> **WORK ITEM**:
Begin at the line holding "guiding12 (402, 1946)" and set down exactly each line through the last one below, omitting pictures. Include nothing else.
(MATERIAL SHOWN)
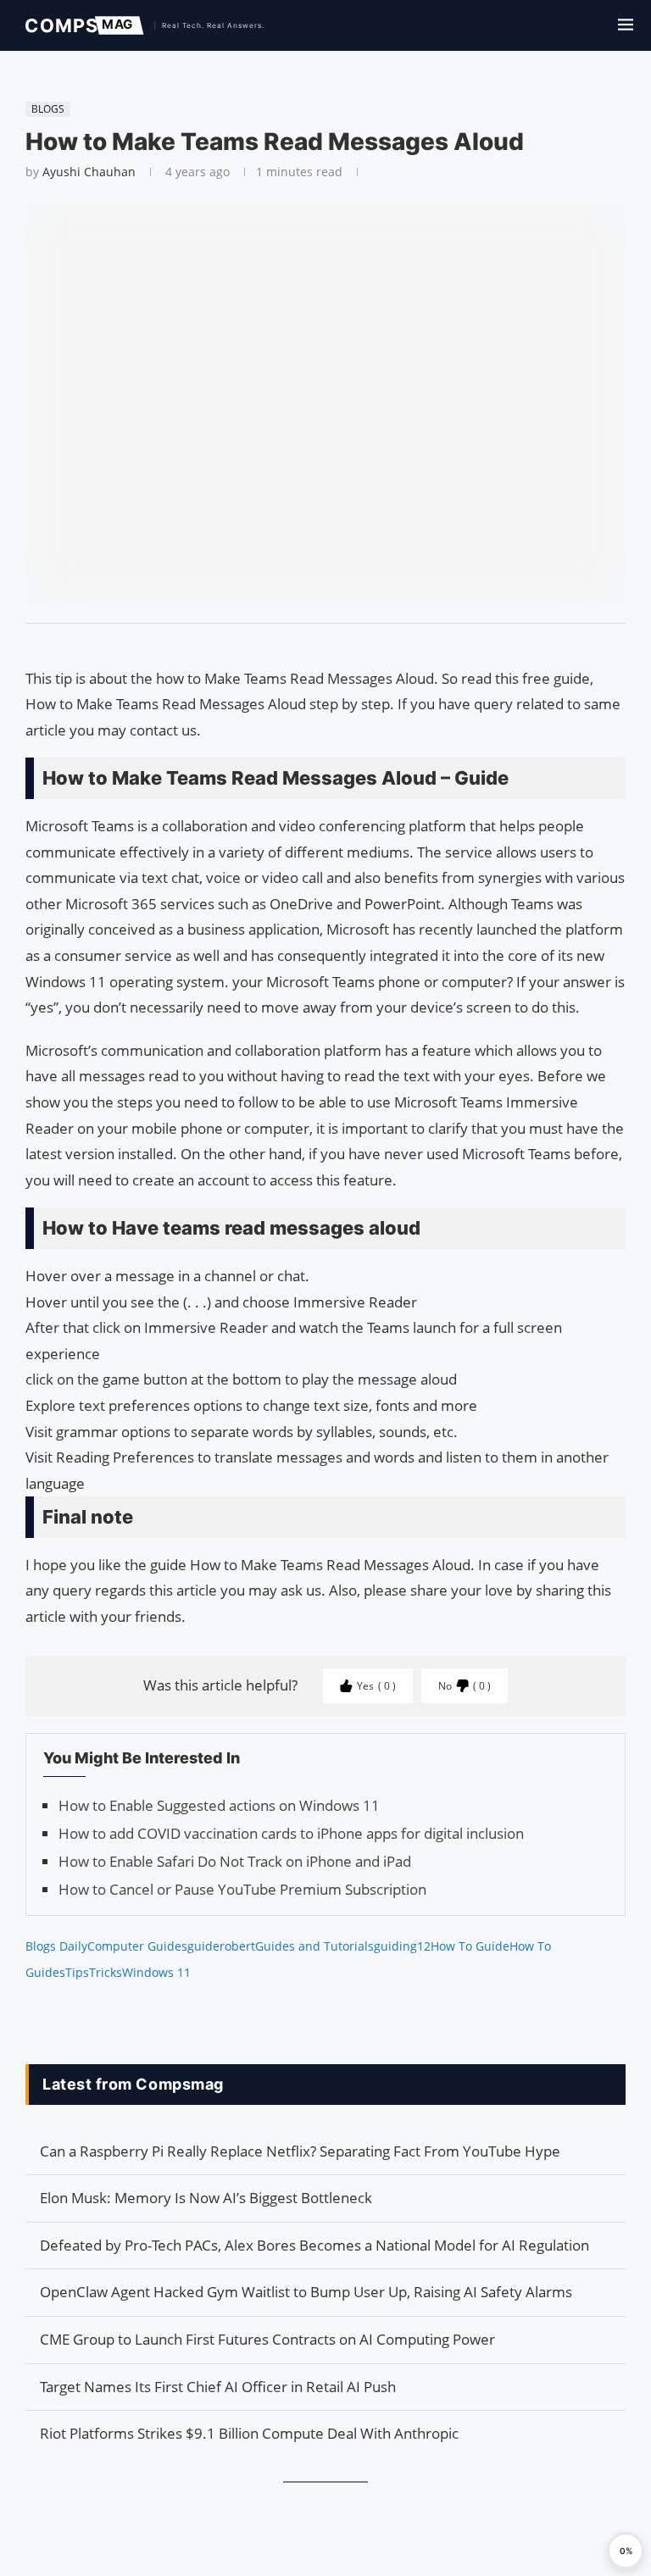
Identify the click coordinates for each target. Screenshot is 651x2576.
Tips (77, 1972)
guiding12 (402, 1946)
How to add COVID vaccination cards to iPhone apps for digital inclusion (291, 1833)
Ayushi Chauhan (89, 172)
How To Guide (470, 1946)
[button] (625, 2550)
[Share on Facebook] (318, 644)
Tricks (105, 1972)
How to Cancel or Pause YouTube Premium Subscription (242, 1889)
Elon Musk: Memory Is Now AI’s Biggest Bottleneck (206, 2197)
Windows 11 (156, 1972)
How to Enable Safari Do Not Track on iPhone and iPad (234, 1861)
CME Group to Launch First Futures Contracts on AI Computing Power (267, 2339)
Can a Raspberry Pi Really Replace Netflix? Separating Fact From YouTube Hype (300, 2151)
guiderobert (221, 1946)
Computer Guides (137, 1946)
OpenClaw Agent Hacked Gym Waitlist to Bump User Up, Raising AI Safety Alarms (306, 2291)
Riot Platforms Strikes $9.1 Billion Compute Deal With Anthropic (249, 2433)
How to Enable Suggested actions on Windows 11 (219, 1805)
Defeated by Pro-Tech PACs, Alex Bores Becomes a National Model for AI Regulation (314, 2245)
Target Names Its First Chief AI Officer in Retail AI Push (218, 2386)
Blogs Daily (56, 1946)
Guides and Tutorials (314, 1946)
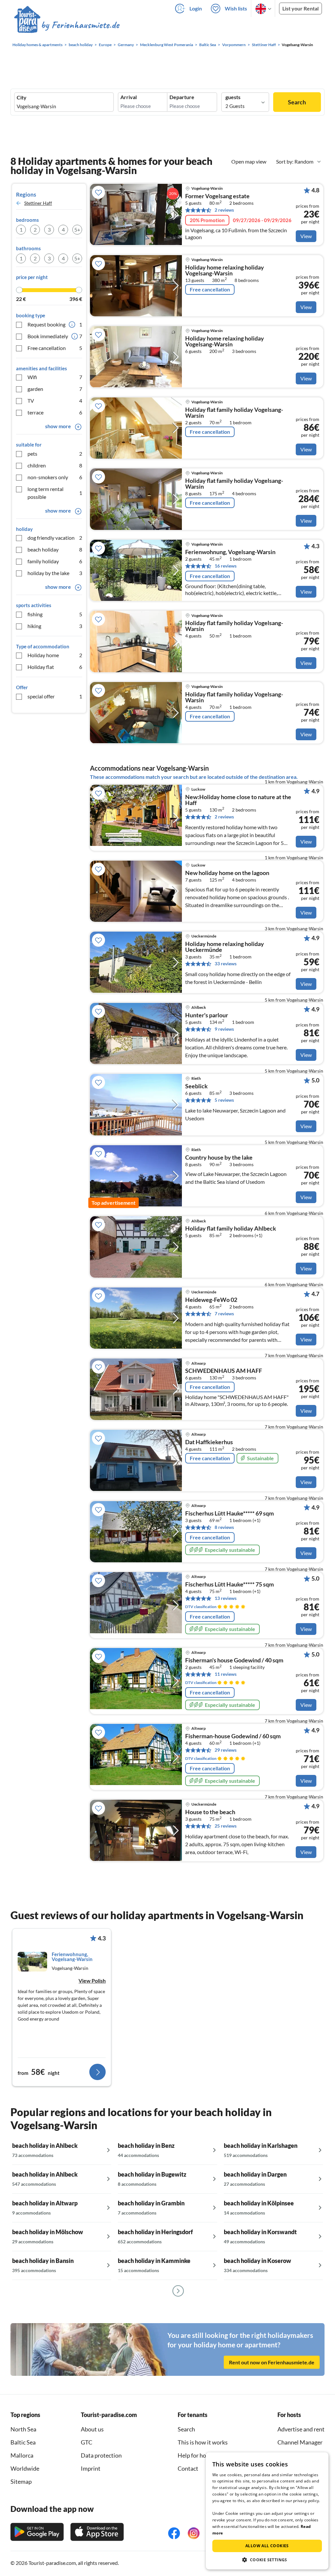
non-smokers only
(End MATERIAL SHOWN)
> **EXERCISE RESULT**:
guiding12 (402, 1946)
How to add COVID vaccination cards to iPhone apps for digital inclusion (291, 1833)
Ayushi Chauhan (89, 172)
How To Guide (470, 1946)
[button] (625, 2550)
[Share on Facebook] (318, 644)
Tricks (105, 1972)
How to Cancel or Pause YouTube Premium Subscription (242, 1889)
Elon Musk: Memory Is Now AI’s Biggest Bottleneck (206, 2197)
Windows 11 (156, 1972)
How to Enable Safari Do Not Track on iPhone and iPad (234, 1861)
CME Group to Launch First Futures Contracts on AI Computing Power (267, 2339)
Can a Raspberry Pi Really Replace Netflix? Separating Fact From YouTube Hype (300, 2151)
guiderobert (221, 1946)
Computer Guides (137, 1946)
OpenClaw Agent Hacked Gym Waitlist to Bump User Up, Raising AI Safety Alarms (306, 2291)
Riot Platforms Strikes $9.1 Billion Compute Deal With Anthropic (249, 2433)
How to Enable Suggested actions on Windows 11 (219, 1805)
Defeated by Pro-Tech PACs, Alex Bores Becomes a National Model for AI Regulation (314, 2245)
Target Names Its First Chief AI Officer in Retail AI Push (218, 2386)
Blogs Daily (56, 1946)
Guides and Tutorials (314, 1946)
non-smokers only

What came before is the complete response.